--- EXCERPTED PASSAGE Enclosed Below ---

Please, Please Olive Garden! Not Cheaper Food!

I just came across this news piece

http://www.nbcnews.com/business/olive-garden-promises-cheaper-food-more-options-1C8595202

Those of us who live at the intersection of society and science know that one of the most serious problems impacting health around the globe is the increasing rates of obesity.   Even in some developing countries the incidence of heart disease and type2 diabetes in increasing as a result of the expanding availability of Western-style calorie rich but nutrient poor food.

Why do we expect food to be cheap?   Why do we desire cheap food?  Sure I have read all the evolutionary just so stories about how we are hard-wired to eat.    But those explanations tell us why we desire plentiful food.   They do not explain why we want cheap food.

Cheap food – over processed and of dubious nutritional value is probably at the heart of much of the chronic disease with which we struggle.   Could it be that people really don’t understand that you get what you pay for?    Food should be expensive — it is what sustains us.   It is nourishment.    What I find most amazing is the folks who would never dream of drinking a can of some cheap soda, or a cheap bottle of beer, or a glass of jug wine are happy to line up for cheap food.

Please Olive Garden — don’t serve cheap food.   If you must cut costs, provide less of good food.    And with your advertising you can help educate a public that has forgotten how to value a basic requirement of life.

long time no blog

Well 2012 has come and gone. 2013 is old news. It has been a long time since I have had anything to say. Wait, that is not totally true. I rant at least once a day; sometimes more. I have alot to say. I think what has stopped me from posting is that I don’t feel like I have anything new to say.   Nor are there any new problems.   Biomedical science keeps promising more than it can deliver.   Funders keep funding biomedical science because we humans have a cognitive module that wants to believe in mythologies.   We love the myth of the lone genuis scientist working in the garage, blackballed by peers, until rescued by a $35000 grant due to the boldness, riskiness, thinking outside the boxness of charity X.    We are afraid to question the “diseases are complex, yadda, yadda” so now let me tell you about my molecule likely to cure everthing from cancer to insomnia to male-pattern baldness.   What mere mortal can question the wisdom of the biomedical scientist-genuis with 500 publications?     There has to be the holy grail, the sword in the stone, the genie’s lamp — what if the magic bullet is right there, inches away, and we change course?     Do funders dare to question the failures?   No, because then the strategy is to repeat and repear until saying it enough times makes it true: failures are always the fault of too little funding.

Philanthropy – resist the urge to become charity

The devastation and misery on the East Coast will cause many philanthropic organizations to consider doing something for disaster relief. This is only natural as the desire to deploy resources to alleviate human suffering in the driving motivation behind what we all do. Resist. Philanthropy is not charity. Palliative acts (e.g.feeding the hungry) are not the same as alleviating the root causes of problems. Rather than giving to charity – consider what the philanthropic approach might be. How can we better be prepared and respond to natural disasters. One question that comes up for me is the great enthusiasm I have seen for incentivising people to increasingly live in large urban centers (anti-suburban sprawl moevments are part of this, as are green transportation efforts, etc). I worry that we have not put enough thought into what happens to mega-cities when disaster strikes. There appears to be a special fragility to perturbations evidenced when large, densely populated “corridors” meet with natural or man-made disasters. Maybe sprawl in not the answer – but I think my preference for living is a small to medium sized town with transparent local governance. Now – funding research on this question and providing un-boased data for planners – now that might be a good investment for philantropy!

--- End of Enclosed EXCERPTED PASSAGE ---

» **YOUR TASKS**
(A) Decide whether each statement agrees with the blog excerpt: (i) the writer suggests that Olive Garden offer less food of good quality if it must cut costs; (ii) the writer says evolutionary explanations account for why people want cheap food; (iii) the writer prefers living in a large urban center. Answer yes or no for each, and quote the words of the blog excerpt that decide it.
(B) Extract the words of the blog excerpt from "Please, Please Olive" up to and including "want cheap food.", without changing them.

--- INFORMATION PROVIDED Enclosed Below ---

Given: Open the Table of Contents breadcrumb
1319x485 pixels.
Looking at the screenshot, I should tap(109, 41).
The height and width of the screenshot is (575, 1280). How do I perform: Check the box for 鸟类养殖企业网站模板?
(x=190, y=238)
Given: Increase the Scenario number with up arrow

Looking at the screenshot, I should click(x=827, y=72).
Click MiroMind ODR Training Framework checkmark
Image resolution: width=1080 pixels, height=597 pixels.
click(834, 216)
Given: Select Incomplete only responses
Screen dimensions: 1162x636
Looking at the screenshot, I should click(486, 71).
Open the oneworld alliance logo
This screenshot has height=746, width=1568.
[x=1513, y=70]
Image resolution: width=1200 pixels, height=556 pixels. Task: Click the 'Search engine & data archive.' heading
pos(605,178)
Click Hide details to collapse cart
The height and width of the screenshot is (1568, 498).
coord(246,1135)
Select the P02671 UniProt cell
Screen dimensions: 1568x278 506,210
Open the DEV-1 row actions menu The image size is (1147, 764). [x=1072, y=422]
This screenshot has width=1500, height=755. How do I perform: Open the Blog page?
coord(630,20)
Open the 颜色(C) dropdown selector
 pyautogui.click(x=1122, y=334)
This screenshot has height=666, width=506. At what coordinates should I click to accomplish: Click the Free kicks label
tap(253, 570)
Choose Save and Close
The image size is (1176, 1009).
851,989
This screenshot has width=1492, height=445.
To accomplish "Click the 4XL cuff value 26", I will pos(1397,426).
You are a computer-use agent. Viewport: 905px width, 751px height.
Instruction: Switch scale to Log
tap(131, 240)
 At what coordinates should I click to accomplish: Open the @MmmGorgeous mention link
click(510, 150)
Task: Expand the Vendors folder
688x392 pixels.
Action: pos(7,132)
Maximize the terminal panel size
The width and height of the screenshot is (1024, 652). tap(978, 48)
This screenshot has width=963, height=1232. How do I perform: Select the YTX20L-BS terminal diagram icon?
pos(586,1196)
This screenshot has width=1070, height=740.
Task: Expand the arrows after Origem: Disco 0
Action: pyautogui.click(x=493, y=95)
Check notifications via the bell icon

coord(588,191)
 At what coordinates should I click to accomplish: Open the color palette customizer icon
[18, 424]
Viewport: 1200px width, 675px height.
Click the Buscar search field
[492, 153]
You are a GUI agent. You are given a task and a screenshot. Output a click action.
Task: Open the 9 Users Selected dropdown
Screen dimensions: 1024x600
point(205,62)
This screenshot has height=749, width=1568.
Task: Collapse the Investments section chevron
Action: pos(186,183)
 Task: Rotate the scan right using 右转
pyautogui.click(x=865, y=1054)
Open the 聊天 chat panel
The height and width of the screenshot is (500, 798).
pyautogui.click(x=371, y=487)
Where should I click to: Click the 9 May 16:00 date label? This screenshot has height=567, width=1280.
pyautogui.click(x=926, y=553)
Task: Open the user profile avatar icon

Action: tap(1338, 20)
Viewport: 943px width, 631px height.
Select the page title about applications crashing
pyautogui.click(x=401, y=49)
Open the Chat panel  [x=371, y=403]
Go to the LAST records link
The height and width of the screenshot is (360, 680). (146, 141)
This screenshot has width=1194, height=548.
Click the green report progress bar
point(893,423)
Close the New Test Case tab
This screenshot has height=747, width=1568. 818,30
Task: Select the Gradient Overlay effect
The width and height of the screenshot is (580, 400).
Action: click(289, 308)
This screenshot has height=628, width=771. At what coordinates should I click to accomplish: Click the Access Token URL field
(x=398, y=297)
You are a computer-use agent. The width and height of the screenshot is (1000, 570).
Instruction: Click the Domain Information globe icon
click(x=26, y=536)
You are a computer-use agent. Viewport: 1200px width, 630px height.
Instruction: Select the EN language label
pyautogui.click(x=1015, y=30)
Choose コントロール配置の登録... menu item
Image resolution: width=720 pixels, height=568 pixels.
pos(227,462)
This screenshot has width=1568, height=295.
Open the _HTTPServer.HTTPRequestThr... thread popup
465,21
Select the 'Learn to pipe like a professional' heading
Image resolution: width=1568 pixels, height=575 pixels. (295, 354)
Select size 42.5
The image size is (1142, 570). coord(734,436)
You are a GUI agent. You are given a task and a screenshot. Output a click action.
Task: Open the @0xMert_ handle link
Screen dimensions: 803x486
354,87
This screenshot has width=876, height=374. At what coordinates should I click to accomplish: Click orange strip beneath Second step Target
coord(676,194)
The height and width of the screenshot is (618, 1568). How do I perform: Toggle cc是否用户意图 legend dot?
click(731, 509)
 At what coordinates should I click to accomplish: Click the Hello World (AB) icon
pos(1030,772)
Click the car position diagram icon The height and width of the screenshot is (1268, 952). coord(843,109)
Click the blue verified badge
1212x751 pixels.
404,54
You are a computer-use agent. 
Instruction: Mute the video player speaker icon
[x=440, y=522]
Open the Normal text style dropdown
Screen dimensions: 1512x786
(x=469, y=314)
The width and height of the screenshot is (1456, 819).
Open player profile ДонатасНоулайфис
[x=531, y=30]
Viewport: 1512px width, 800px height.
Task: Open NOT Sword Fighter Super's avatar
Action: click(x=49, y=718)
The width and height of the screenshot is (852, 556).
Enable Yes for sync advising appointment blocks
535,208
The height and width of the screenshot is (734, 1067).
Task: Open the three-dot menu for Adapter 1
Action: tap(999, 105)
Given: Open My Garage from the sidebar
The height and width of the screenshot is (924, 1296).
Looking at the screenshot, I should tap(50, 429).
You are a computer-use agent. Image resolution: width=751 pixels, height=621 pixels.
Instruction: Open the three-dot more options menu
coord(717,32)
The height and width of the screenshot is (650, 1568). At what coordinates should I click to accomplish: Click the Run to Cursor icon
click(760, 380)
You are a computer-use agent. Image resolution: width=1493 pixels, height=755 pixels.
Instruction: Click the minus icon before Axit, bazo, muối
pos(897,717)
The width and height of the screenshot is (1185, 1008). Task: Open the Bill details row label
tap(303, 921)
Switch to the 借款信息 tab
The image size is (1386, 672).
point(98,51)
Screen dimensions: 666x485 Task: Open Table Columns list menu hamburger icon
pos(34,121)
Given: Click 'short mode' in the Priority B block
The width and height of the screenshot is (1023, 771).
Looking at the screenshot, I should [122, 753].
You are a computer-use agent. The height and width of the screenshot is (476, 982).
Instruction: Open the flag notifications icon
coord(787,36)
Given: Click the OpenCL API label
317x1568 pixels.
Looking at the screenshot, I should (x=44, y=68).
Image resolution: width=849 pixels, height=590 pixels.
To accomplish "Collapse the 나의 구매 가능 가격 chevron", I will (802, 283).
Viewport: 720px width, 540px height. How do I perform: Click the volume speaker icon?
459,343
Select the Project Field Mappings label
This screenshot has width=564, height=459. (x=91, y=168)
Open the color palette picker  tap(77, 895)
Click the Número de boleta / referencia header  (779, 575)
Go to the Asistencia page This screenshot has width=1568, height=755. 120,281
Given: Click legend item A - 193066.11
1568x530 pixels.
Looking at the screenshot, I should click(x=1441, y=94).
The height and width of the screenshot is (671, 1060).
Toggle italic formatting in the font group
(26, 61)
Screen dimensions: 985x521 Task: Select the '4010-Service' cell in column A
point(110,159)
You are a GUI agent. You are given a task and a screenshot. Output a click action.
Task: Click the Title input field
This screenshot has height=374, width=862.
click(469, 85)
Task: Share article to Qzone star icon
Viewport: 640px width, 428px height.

--- End of Enclosed INFORMATION PROVIDED ---

» **ANSWERS TO THE EXERCISE**
(A)
(i) Yes: "If you must cut costs, provide less of good food."
(ii) No: "They do not explain why we want cheap food."
(iii) No: "my preference for living is a small to medium sized town with transparent local governance."

(B)
Please, Please Olive Garden! Not Cheaper Food!

I just came across this news piece

http://www.nbcnews.com/business/olive-garden-promises-cheaper-food-more-options-1C8595202

Those of us who live at the intersection of society and science know that one of the most serious problems impacting health around the globe is the increasing rates of obesity.   Even in some developing countries the incidence of heart disease and type2 diabetes in increasing as a result of the expanding availability of Western-style calorie rich but nutrient poor food.

Why do we expect food to be cheap?   Why do we desire cheap food?  Sure I have read all the evolutionary just so stories about how we are hard-wired to eat.    But those explanations tell us why we desire plentiful food.   They do not explain why we want cheap food.